> **Work instructions**
How many lines in the records below include "header"? Answer with the number only.

[Source data]

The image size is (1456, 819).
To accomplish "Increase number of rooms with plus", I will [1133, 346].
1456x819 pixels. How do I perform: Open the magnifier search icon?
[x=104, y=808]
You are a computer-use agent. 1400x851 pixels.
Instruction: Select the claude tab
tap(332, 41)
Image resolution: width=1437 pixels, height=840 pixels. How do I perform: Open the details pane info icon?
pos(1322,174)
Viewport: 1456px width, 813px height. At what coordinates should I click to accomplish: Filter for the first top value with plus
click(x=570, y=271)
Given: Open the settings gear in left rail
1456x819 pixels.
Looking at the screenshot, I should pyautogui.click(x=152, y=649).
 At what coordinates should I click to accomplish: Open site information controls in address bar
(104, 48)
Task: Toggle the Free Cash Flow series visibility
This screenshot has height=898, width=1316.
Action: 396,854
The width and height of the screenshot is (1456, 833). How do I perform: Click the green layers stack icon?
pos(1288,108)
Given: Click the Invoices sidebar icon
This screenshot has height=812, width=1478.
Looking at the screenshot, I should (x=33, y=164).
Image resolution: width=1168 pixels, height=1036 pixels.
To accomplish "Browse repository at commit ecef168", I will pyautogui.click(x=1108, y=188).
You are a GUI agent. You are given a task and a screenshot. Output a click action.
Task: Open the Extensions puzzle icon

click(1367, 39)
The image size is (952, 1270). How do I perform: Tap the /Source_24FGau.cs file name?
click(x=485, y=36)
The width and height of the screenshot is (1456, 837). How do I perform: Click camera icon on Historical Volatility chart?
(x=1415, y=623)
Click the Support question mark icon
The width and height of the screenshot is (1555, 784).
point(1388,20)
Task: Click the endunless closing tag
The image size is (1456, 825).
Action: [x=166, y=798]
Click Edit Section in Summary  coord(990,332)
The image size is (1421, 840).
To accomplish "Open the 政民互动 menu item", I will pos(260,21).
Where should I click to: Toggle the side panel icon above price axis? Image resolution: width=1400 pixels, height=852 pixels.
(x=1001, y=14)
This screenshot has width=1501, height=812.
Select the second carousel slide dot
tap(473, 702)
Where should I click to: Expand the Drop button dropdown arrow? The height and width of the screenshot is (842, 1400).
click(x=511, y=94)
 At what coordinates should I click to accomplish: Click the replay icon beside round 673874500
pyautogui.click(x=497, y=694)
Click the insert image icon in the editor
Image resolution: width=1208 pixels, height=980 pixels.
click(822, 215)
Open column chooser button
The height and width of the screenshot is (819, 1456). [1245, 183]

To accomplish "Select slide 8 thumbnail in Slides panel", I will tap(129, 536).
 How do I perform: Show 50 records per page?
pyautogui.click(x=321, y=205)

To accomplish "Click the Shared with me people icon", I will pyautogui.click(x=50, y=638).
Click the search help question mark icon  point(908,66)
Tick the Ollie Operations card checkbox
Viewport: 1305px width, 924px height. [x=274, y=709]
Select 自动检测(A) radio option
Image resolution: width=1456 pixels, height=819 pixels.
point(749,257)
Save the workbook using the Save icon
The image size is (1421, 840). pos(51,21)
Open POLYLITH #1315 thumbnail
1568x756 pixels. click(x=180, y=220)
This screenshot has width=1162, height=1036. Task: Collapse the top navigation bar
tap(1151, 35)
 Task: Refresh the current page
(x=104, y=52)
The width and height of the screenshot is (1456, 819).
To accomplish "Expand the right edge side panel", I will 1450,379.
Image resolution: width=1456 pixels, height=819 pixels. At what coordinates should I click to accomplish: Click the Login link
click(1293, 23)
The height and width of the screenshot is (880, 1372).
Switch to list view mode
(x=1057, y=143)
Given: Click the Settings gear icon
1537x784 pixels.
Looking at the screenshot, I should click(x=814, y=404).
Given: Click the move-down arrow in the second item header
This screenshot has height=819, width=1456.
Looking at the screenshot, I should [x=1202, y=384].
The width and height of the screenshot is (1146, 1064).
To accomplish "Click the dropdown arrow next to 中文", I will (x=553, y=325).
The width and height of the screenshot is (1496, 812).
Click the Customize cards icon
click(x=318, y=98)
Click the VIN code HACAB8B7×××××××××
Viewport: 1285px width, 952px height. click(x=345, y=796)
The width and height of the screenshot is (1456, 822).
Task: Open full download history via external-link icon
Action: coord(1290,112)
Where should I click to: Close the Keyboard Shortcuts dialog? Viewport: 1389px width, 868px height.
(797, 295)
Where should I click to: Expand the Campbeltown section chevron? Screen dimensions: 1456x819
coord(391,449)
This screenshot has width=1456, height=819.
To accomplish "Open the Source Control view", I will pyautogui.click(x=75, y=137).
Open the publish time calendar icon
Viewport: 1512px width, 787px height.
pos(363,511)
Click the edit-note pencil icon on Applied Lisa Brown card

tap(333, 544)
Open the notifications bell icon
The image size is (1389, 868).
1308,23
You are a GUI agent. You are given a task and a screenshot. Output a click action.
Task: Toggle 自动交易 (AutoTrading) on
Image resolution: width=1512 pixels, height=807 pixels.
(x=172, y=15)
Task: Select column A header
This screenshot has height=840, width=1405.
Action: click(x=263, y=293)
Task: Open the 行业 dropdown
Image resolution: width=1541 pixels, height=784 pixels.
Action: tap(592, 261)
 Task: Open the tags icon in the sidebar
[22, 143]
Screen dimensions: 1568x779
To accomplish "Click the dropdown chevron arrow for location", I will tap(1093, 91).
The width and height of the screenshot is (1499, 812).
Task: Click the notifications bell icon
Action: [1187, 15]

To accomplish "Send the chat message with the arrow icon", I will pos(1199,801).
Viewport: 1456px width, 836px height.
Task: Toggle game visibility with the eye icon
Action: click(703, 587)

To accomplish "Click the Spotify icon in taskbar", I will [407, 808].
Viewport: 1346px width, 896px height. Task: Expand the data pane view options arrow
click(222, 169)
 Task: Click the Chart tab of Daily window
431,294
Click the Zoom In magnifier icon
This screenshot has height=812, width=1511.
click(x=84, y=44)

> **Your solution**
2